I am looking for a HTML to wiki website translator. Basically I want to publish the coverage reports generated by cobertura to my google code website. But google code only suuports wiki pages, so if someone can point me to a HTML website to wiki pages (linked together) translator I can publish my coverage reports.

+3  A: 

There is a pretty good translator available here. It also supports the google code wiki syntax.

See if this can help you out.

@Tingu Thanks. I will check this out.
Faisal Feroz
@Tingu Well its a pretty good translator but it can only translate one page at a time. As I said I am looking for a translator/converter which can take a complete website and convert it to wiki syntax where all the pages are linked together. Thanks anyways.
Faisal Feroz
I am accepting this answer as there are no other good answers available and awarding the bounty as well.
Faisal Feroz
+2  A: 

I'm not familiar with any such translators, but it wouldn't be difficult for you to hack up a quick wiki markup DOM seralizer on your own as a last resort.

Just write a function to parse the HTML using a DOM parser (My favorite is the LXML Python binding for libxml2) and serialize to wiki markup via depth-first traversal and then wrap the whole thing in a ready-made spidering framework. (Or whip your own up. That's not too difficult either.)

Something like this Python code: (Using StackOverflow markup as the example)

tags = {
    'b'       : {'start': '**', 'end': '**'},
    'em'      : {'start': '*', 'end': '*'},
    'i'       : {'start': '*', 'end': '*'},
    'strong'  : {'start': '**', 'end': '**'},
    // etc.

def serialize(node):
    tag = tags.get(node.tag, {})

    return ''.join([tag.get('start', ''), node.text or ''] +
                   [serialize(child) for child in node] +
                   [tag.get('end', ''), node.tail or ''])

wiki_markup = serialize(domRoot)

That took me maybe 5 minutes and I could probably implement the whole thing in under an hour.

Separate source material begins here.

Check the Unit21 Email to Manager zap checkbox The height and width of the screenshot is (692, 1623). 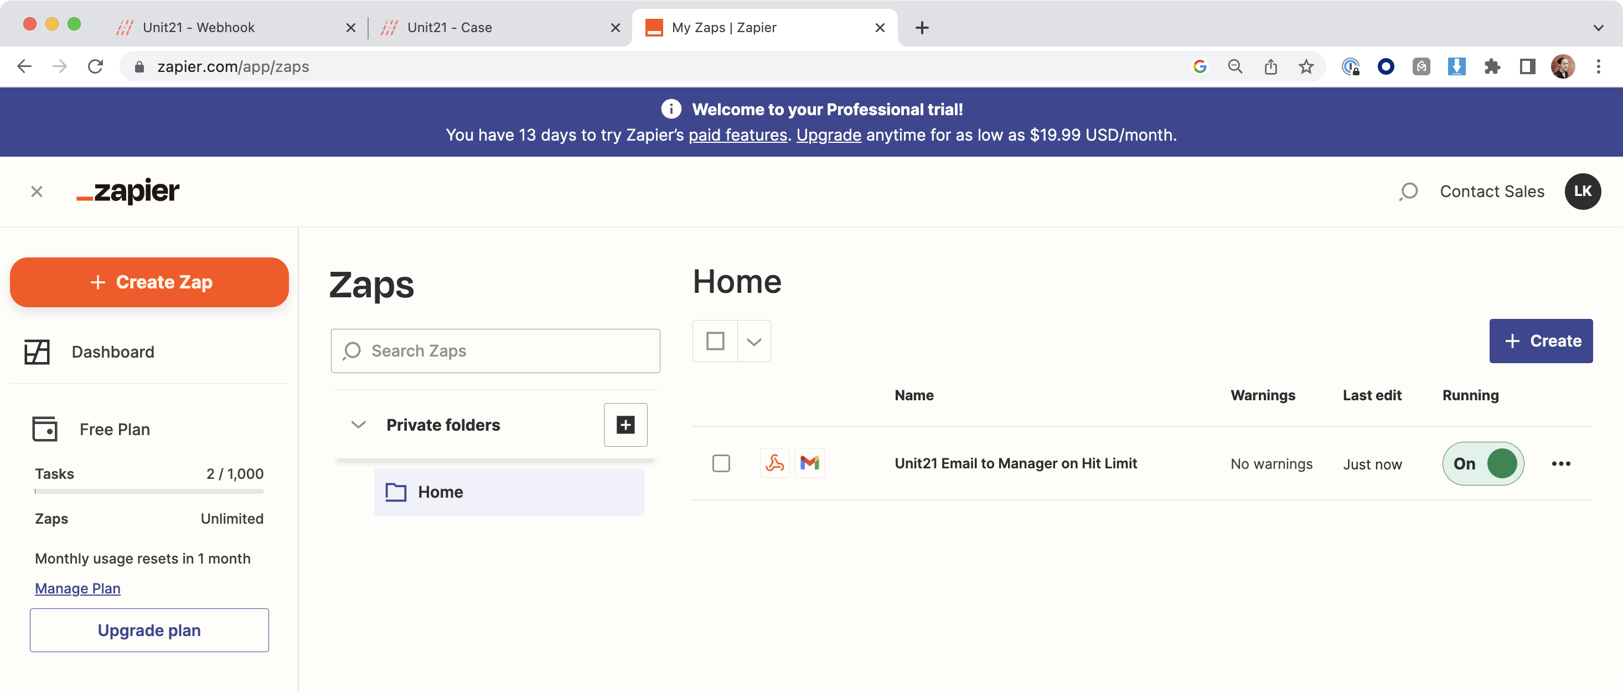click(x=721, y=463)
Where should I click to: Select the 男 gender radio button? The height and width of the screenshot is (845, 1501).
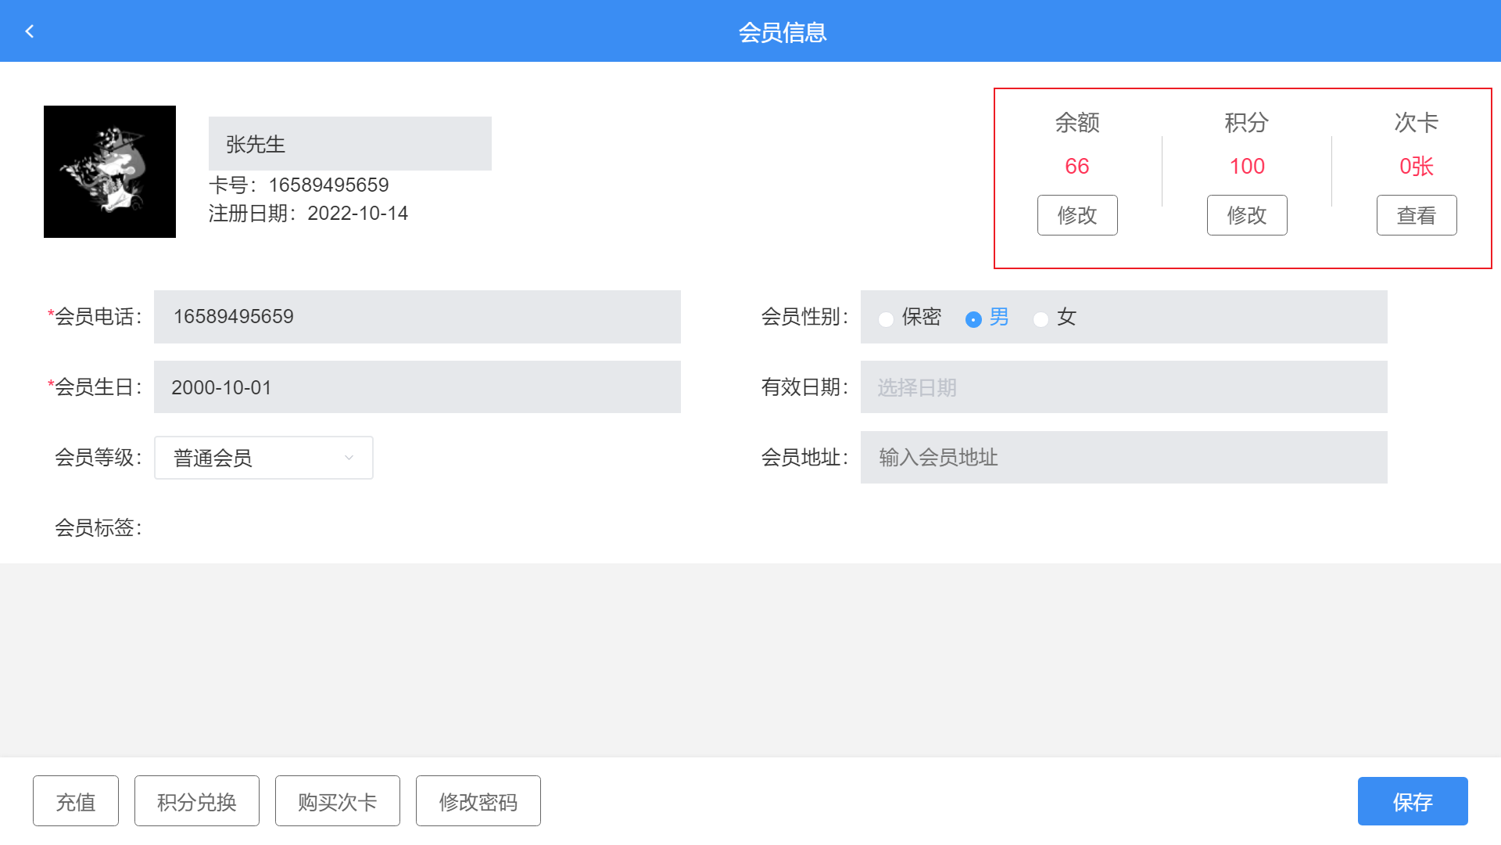(973, 319)
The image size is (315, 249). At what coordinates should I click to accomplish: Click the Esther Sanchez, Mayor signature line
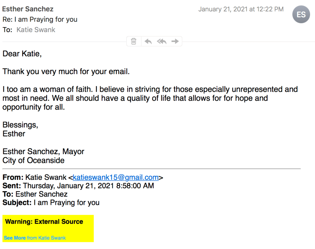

I left out the more complicated bits for handling block markup (stuff where newlines, indentation, or line-starting characters are significant) and footnote-style link definition, but that's not very difficult... especially if you add an optional callback argument to the tag definition structure.

Really, the only time-consuming part is reinventing the Makefile-style "only update what's been changed" caching.